As you can see there’s way too much going on in there – we want a persistence ignorant domain model, so we want to go back to the property looking simple, like this:

    public string Description
    {
      get { return description; }
      set { description = value; }
    }

- and we can actually achieve that, because NHibernate is so freaking cool that I almost cannot believe it. We do it by implementing our own type of database mapping – an IUserType. An implementation of IUserType tells NHibernate the following useful stuff:

  • What is the Sql type of the database column
  • What is the .NET type we want to be able to store/retrieve
  • + some more stuff

- and in addition to this, the implementor must implement the actual object -> db/db -> object mapping.

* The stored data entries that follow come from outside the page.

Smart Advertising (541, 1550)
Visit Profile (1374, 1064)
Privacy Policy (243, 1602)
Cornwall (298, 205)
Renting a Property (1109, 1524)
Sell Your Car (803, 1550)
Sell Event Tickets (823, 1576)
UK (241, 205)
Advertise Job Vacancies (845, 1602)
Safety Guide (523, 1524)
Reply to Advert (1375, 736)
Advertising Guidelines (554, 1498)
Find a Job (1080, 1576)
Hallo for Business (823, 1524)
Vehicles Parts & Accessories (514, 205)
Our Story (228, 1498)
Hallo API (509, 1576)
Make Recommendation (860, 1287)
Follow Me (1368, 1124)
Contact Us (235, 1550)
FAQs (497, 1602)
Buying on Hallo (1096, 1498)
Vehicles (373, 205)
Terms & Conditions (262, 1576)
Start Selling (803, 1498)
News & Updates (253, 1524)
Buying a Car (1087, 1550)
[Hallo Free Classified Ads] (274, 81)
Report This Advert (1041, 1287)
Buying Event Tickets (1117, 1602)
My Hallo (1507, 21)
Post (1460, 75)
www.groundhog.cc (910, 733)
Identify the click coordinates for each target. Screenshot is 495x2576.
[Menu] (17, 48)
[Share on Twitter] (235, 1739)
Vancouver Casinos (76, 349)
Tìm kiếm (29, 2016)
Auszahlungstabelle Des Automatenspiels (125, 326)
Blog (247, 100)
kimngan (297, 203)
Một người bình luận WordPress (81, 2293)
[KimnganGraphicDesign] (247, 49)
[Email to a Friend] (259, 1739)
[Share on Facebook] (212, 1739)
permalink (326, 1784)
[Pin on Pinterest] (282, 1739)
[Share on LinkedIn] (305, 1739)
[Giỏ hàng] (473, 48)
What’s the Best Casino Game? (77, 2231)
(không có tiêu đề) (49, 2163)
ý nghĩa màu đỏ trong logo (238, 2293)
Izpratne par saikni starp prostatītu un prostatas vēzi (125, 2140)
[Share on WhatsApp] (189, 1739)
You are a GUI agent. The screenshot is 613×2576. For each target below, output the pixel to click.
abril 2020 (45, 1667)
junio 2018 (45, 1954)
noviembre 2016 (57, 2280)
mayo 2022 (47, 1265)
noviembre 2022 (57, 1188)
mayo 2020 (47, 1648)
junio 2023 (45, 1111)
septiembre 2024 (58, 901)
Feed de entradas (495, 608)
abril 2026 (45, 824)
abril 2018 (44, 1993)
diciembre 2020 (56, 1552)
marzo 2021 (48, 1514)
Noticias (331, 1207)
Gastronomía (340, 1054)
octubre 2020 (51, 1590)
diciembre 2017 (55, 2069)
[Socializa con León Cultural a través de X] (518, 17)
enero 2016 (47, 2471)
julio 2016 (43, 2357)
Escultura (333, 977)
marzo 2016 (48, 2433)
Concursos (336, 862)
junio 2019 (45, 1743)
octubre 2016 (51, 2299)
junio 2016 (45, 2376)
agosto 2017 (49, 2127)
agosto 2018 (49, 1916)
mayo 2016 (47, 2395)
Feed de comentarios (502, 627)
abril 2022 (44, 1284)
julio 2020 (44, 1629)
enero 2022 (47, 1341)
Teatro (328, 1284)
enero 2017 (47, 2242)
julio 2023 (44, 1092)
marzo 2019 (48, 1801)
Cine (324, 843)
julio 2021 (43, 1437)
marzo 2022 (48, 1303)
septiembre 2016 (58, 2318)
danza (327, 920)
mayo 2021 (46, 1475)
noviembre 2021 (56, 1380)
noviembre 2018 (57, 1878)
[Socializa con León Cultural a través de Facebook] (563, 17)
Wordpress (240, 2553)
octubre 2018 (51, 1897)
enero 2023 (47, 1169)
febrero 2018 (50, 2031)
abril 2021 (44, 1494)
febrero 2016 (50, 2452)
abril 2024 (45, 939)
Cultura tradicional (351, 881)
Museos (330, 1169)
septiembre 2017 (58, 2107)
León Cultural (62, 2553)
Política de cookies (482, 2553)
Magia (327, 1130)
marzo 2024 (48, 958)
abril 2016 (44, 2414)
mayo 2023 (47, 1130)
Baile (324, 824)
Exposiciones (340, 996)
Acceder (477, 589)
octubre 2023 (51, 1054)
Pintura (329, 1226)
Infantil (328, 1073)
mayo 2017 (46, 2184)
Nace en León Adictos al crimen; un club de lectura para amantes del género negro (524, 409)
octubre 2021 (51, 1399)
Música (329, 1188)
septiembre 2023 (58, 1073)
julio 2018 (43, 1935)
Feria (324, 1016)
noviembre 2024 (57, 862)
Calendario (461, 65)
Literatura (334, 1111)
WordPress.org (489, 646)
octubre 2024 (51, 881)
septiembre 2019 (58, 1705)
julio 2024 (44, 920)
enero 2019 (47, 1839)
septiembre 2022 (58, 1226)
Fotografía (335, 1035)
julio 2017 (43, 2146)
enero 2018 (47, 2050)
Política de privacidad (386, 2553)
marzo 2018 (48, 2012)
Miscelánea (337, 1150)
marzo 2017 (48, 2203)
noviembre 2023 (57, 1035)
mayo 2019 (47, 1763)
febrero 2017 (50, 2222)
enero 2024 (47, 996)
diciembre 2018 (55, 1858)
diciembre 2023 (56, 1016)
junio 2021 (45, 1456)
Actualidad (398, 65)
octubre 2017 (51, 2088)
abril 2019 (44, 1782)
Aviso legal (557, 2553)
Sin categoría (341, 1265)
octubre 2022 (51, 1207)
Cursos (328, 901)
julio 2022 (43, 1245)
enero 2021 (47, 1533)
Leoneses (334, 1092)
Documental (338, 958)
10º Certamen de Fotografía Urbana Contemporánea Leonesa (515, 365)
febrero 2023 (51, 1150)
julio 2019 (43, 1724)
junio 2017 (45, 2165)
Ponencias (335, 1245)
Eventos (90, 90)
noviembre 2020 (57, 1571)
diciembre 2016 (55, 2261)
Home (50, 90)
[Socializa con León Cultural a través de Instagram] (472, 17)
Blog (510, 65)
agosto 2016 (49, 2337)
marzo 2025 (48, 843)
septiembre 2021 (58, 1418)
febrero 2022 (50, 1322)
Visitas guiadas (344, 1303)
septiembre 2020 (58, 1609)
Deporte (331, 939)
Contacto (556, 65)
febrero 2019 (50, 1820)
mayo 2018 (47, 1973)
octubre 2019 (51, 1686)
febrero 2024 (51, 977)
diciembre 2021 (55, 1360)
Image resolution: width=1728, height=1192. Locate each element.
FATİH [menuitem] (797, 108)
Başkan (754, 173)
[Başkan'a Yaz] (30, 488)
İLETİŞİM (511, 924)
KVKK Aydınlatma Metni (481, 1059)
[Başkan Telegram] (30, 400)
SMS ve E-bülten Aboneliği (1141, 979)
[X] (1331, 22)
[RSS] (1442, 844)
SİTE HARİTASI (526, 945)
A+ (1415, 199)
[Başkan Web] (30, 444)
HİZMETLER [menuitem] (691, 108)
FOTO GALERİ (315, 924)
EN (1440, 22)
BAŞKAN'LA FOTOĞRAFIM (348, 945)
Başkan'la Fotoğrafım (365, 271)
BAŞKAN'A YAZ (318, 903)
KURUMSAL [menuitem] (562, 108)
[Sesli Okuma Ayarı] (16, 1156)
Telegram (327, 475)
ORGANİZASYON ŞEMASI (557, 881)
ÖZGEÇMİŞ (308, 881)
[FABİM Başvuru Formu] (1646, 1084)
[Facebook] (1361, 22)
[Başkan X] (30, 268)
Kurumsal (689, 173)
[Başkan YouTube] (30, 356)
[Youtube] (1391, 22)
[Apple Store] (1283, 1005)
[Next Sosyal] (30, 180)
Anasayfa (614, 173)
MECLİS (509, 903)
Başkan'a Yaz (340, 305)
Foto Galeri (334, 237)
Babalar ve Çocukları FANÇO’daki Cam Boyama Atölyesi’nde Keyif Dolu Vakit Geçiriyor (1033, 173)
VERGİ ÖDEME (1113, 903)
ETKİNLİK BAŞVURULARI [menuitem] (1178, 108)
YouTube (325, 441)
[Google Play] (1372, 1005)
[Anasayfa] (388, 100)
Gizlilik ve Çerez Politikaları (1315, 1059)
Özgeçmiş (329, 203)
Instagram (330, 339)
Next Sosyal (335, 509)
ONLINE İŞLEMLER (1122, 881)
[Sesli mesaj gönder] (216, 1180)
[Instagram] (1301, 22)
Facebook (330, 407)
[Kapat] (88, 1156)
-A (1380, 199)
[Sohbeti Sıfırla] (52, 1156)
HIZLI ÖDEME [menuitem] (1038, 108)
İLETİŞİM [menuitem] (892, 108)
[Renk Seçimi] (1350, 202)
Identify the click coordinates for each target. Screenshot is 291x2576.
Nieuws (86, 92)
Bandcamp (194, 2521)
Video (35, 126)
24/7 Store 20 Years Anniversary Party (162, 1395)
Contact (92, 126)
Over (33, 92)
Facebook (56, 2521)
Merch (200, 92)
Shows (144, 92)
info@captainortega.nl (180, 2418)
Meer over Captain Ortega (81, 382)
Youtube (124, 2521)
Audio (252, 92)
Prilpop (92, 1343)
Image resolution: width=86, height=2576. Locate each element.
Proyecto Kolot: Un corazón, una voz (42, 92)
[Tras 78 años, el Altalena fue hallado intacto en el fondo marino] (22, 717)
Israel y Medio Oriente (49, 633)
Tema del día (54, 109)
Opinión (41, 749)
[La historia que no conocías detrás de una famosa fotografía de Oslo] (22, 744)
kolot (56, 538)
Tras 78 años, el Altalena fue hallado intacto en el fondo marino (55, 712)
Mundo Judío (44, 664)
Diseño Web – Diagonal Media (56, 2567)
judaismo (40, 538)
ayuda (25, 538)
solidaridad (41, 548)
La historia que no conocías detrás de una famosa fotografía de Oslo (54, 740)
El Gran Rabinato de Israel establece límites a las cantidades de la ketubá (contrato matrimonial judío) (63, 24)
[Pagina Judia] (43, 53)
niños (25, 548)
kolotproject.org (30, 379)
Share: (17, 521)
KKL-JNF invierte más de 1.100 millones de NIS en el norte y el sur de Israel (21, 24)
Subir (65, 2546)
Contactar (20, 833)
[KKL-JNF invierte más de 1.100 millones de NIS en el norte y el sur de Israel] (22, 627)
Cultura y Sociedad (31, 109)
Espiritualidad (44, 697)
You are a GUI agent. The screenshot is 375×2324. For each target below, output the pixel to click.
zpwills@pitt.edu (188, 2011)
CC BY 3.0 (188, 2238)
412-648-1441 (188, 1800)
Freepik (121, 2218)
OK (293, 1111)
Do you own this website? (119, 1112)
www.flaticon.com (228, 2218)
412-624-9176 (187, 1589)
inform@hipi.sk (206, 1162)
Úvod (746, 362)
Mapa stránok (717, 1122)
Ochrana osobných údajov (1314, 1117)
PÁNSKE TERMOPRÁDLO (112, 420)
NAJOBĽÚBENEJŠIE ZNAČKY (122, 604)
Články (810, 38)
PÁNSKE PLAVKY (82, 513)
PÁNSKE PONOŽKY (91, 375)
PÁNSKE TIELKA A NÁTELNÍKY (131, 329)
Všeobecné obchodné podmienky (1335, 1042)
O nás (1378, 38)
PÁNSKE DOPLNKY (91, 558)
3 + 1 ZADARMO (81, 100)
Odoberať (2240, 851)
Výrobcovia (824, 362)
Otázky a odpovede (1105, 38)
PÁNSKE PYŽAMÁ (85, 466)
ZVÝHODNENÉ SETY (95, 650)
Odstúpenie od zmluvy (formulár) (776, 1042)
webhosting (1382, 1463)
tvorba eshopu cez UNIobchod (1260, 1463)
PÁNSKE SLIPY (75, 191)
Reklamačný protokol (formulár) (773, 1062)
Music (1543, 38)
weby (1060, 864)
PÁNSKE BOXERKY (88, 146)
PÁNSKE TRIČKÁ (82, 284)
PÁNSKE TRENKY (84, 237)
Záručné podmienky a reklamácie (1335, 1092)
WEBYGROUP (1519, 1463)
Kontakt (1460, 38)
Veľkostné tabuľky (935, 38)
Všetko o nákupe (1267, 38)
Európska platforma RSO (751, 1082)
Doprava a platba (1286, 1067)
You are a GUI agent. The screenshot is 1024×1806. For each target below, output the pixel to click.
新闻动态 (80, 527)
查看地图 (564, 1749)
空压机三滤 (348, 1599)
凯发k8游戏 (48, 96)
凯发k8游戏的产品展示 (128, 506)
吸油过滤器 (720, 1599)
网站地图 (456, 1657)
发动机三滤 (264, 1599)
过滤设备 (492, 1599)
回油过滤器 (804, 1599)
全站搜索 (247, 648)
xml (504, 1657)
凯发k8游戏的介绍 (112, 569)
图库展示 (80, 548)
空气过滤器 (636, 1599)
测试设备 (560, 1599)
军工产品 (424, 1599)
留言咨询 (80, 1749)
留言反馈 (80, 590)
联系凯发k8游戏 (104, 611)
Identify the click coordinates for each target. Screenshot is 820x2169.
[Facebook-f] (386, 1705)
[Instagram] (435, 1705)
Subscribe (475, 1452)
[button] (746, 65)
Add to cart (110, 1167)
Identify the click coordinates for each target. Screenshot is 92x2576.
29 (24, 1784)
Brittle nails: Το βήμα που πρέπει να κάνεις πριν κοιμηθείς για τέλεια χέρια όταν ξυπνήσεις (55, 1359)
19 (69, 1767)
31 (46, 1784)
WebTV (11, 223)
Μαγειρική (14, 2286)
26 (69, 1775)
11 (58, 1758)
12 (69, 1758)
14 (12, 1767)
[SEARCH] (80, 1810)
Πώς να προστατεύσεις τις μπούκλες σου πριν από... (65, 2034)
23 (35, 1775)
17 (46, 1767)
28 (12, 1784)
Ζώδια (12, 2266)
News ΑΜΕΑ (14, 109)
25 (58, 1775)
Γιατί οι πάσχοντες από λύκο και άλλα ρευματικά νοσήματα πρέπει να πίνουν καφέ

I implemented the example like this:

  public class ZippedString : IUserType
  {
    readonly Encoding Enc = Encoding.UTF7;
 
    public bool Equals(object x, object y)
    {
      return string.Equals(x, y);
    }
 
    public int GetHashCode(object x)
    {
      return x.GetHashCode();
    }
 
    public object NullSafeGet(IDataReader rs, string[] names, object owner)
    {
      object obj = NHibernateUtil.BinaryBlob.NullSafeGet(rs, names[0]);
      if (obj == null) return null;
      byte[] bytes = (byte[]) obj;
 
      return UnzipString(bytes);
    }
 
    public void NullSafeSet(IDbCommand cmd, object value, int index)
    {
      NHibernateUtil.BinaryBlob.NullSafeSet(cmd, ZipString((string)value), index);
    }
 
    public object DeepCopy(object value)
    {
      return value;
    }
 
    public SqlType[] SqlTypes
    {
      get { return new SqlType[]{NHibernateUtil.BinaryBlob.SqlType}; }
    }
 
    public Type ReturnedType
    {
      get { return typeof(string); }
    }
 
    public bool IsMutable
    {
      get { return false; }
    }
 
    object ZipString(string str)
    {
      using (MemoryStream zippedStream = new MemoryStream())
      {
        using (Stream zip = new GZipStream(zippedStream, CompressionMode.Compress))
        {
          byte[] toWrite = Enc.GetBytes(str);
          zip.Write(toWrite, 0, toWrite.Length);
        }
        return zippedStream.ToArray();
      }
    }
 
    string UnzipString(byte[] bytes)
    {
      using (MemoryStream unzippedStream = new MemoryStream(bytes))
      using (Stream zip = new GZipStream(unzippedStream, CompressionMode.Decompress))
      using (StreamReader reader = new StreamReader(zip, Enc))
      {
        return reader.ReadToEnd();
      }
    }
  }

- and now my mapping file contains the following mapping:

<property name="Description" 
          column="description"
          length="6400"
          type="SomeProject.Repos.UserTypes.ZippedString, SomeProject.Repos" />

Note how the type is set to our newly implemented user type.

The advantages over my previous solution include (but are not necessarily limited to):

  1. Your domain model stays PI. Annoying details, like how to actually get away with storing stuff in the database can be put in a place where is does not disturb your eyes and colleagues forever.
  2. You avoid implementing this kind of logic multiple times.
  3. And the corollary to 2: If you need to change the implementation some time, you need only change it in one place.
  4. Debugging is way more fun because the field is the same type as the property.
  5. Is is more efficient because the actual mapping is only performed when storing/retrieving values (which is way less frequent than you’d think because of NHibernate’s built-in caching).

As you can see, this implementation was fairly simple. One disadvantage though, compared to storing the actual string, is that querying is still impossible.